Task details: Give back every line of the data below exactly.

Exercise data:
******
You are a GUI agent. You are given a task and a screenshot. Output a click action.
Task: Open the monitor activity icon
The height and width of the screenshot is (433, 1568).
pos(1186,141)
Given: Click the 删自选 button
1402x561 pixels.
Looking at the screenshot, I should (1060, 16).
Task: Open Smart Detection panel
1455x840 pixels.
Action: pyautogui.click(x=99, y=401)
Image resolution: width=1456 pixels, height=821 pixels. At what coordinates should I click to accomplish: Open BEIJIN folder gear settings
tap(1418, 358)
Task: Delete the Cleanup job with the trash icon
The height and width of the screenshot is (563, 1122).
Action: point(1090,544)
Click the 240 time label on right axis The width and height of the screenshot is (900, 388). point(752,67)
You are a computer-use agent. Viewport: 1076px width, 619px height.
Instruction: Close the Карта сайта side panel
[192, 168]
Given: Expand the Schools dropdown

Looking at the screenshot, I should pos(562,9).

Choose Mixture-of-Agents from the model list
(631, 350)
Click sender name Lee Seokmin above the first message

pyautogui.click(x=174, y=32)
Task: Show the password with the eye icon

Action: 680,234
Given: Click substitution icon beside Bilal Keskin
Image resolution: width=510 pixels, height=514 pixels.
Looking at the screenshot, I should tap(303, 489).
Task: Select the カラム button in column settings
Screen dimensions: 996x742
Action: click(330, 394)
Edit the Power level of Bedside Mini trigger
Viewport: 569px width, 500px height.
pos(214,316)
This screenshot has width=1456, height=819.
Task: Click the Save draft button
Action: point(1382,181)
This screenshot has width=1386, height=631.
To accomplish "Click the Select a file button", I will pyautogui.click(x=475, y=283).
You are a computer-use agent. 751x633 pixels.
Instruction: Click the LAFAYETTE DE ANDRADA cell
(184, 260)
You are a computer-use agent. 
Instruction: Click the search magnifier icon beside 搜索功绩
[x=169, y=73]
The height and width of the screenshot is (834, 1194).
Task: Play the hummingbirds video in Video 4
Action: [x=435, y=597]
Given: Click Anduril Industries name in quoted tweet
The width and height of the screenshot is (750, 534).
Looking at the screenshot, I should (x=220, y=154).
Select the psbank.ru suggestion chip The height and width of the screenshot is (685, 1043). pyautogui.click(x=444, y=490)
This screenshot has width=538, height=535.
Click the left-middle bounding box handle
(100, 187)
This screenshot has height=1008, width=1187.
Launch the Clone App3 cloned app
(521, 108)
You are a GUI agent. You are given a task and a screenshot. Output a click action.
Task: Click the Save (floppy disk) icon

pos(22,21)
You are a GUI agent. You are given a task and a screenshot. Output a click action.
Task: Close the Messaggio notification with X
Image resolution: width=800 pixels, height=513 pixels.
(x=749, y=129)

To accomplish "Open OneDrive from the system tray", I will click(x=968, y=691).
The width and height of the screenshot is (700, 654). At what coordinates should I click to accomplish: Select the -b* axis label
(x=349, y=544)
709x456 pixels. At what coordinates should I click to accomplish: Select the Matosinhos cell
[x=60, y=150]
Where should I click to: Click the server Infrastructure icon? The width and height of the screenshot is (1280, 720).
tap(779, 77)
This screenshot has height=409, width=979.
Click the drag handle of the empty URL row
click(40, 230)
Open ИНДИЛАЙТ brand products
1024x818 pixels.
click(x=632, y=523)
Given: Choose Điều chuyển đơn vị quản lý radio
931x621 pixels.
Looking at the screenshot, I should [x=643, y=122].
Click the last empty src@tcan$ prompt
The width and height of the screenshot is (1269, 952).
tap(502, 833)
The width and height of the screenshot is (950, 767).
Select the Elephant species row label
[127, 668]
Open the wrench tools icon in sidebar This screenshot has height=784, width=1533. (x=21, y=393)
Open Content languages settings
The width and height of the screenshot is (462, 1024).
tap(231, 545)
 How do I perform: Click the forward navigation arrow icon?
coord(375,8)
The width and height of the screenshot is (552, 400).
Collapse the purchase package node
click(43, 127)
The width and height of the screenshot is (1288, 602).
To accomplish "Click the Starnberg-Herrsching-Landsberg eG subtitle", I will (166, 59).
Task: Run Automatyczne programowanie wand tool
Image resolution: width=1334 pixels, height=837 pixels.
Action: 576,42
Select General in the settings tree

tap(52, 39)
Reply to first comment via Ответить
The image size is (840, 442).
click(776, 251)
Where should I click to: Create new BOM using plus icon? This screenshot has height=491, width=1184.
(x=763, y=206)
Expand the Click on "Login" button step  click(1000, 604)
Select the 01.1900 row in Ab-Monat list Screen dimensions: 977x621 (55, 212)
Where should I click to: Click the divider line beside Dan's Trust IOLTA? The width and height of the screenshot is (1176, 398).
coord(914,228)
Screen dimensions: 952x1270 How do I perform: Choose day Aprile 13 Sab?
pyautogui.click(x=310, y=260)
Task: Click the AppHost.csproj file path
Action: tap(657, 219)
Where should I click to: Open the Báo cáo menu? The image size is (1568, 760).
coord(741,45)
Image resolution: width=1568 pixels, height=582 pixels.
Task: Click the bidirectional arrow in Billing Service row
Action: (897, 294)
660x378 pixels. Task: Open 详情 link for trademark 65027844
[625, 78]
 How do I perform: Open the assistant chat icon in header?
******
Your solution:
You are a GUI agent. You are given a task and a screenshot. Output a click action.
Task: Open the monitor activity icon
The height and width of the screenshot is (433, 1568).
pos(1186,141)
Given: Click the 删自选 button
1402x561 pixels.
Looking at the screenshot, I should (1060, 16).
Task: Open Smart Detection panel
1455x840 pixels.
Action: pyautogui.click(x=99, y=401)
Image resolution: width=1456 pixels, height=821 pixels. At what coordinates should I click to accomplish: Open BEIJIN folder gear settings
tap(1418, 358)
Task: Delete the Cleanup job with the trash icon
The height and width of the screenshot is (563, 1122).
Action: point(1090,544)
Click the 240 time label on right axis The width and height of the screenshot is (900, 388). point(752,67)
You are a computer-use agent. Viewport: 1076px width, 619px height.
Instruction: Close the Карта сайта side panel
[192, 168]
Given: Expand the Schools dropdown

Looking at the screenshot, I should pos(562,9).

Choose Mixture-of-Agents from the model list
(631, 350)
Click sender name Lee Seokmin above the first message

pyautogui.click(x=174, y=32)
Task: Show the password with the eye icon

Action: 680,234
Given: Click substitution icon beside Bilal Keskin
Image resolution: width=510 pixels, height=514 pixels.
Looking at the screenshot, I should tap(303, 489).
Task: Select the カラム button in column settings
Screen dimensions: 996x742
Action: click(330, 394)
Edit the Power level of Bedside Mini trigger
Viewport: 569px width, 500px height.
pos(214,316)
This screenshot has width=1456, height=819.
Task: Click the Save draft button
Action: point(1382,181)
This screenshot has width=1386, height=631.
To accomplish "Click the Select a file button", I will pyautogui.click(x=475, y=283).
You are a computer-use agent. 751x633 pixels.
Instruction: Click the LAFAYETTE DE ANDRADA cell
(184, 260)
You are a computer-use agent. 
Instruction: Click the search magnifier icon beside 搜索功绩
[x=169, y=73]
The height and width of the screenshot is (834, 1194).
Task: Play the hummingbirds video in Video 4
Action: [x=435, y=597]
Given: Click Anduril Industries name in quoted tweet
The width and height of the screenshot is (750, 534).
Looking at the screenshot, I should (x=220, y=154).
Select the psbank.ru suggestion chip The height and width of the screenshot is (685, 1043). pyautogui.click(x=444, y=490)
This screenshot has width=538, height=535.
Click the left-middle bounding box handle
(100, 187)
This screenshot has height=1008, width=1187.
Launch the Clone App3 cloned app
(521, 108)
You are a GUI agent. You are given a task and a screenshot. Output a click action.
Task: Click the Save (floppy disk) icon

pos(22,21)
You are a GUI agent. You are given a task and a screenshot. Output a click action.
Task: Close the Messaggio notification with X
Image resolution: width=800 pixels, height=513 pixels.
(x=749, y=129)

To accomplish "Open OneDrive from the system tray", I will click(x=968, y=691).
The width and height of the screenshot is (700, 654). At what coordinates should I click to accomplish: Select the -b* axis label
(x=349, y=544)
709x456 pixels. At what coordinates should I click to accomplish: Select the Matosinhos cell
[x=60, y=150]
Where should I click to: Click the server Infrastructure icon? The width and height of the screenshot is (1280, 720).
tap(779, 77)
This screenshot has height=409, width=979.
Click the drag handle of the empty URL row
click(40, 230)
Open ИНДИЛАЙТ brand products
1024x818 pixels.
click(x=632, y=523)
Given: Choose Điều chuyển đơn vị quản lý radio
931x621 pixels.
Looking at the screenshot, I should [x=643, y=122].
Click the last empty src@tcan$ prompt
The width and height of the screenshot is (1269, 952).
tap(502, 833)
The width and height of the screenshot is (950, 767).
Select the Elephant species row label
[127, 668]
Open the wrench tools icon in sidebar This screenshot has height=784, width=1533. (x=21, y=393)
Open Content languages settings
The width and height of the screenshot is (462, 1024).
tap(231, 545)
 How do I perform: Click the forward navigation arrow icon?
coord(375,8)
The width and height of the screenshot is (552, 400).
Collapse the purchase package node
click(43, 127)
The width and height of the screenshot is (1288, 602).
To accomplish "Click the Starnberg-Herrsching-Landsberg eG subtitle", I will (166, 59).
Task: Run Automatyczne programowanie wand tool
Image resolution: width=1334 pixels, height=837 pixels.
Action: 576,42
Select General in the settings tree

tap(52, 39)
Reply to first comment via Ответить
The image size is (840, 442).
click(776, 251)
Where should I click to: Create new BOM using plus icon? This screenshot has height=491, width=1184.
(x=763, y=206)
Expand the Click on "Login" button step  click(1000, 604)
Select the 01.1900 row in Ab-Monat list Screen dimensions: 977x621 (55, 212)
Where should I click to: Click the divider line beside Dan's Trust IOLTA? The width and height of the screenshot is (1176, 398).
coord(914,228)
Screen dimensions: 952x1270 How do I perform: Choose day Aprile 13 Sab?
pyautogui.click(x=310, y=260)
Task: Click the AppHost.csproj file path
Action: tap(657, 219)
Where should I click to: Open the Báo cáo menu? The image size is (1568, 760).
coord(741,45)
Image resolution: width=1568 pixels, height=582 pixels.
Task: Click the bidirectional arrow in Billing Service row
Action: (897, 294)
660x378 pixels. Task: Open 详情 link for trademark 65027844
[625, 78]
 How do I perform: Open the assistant chat icon in header?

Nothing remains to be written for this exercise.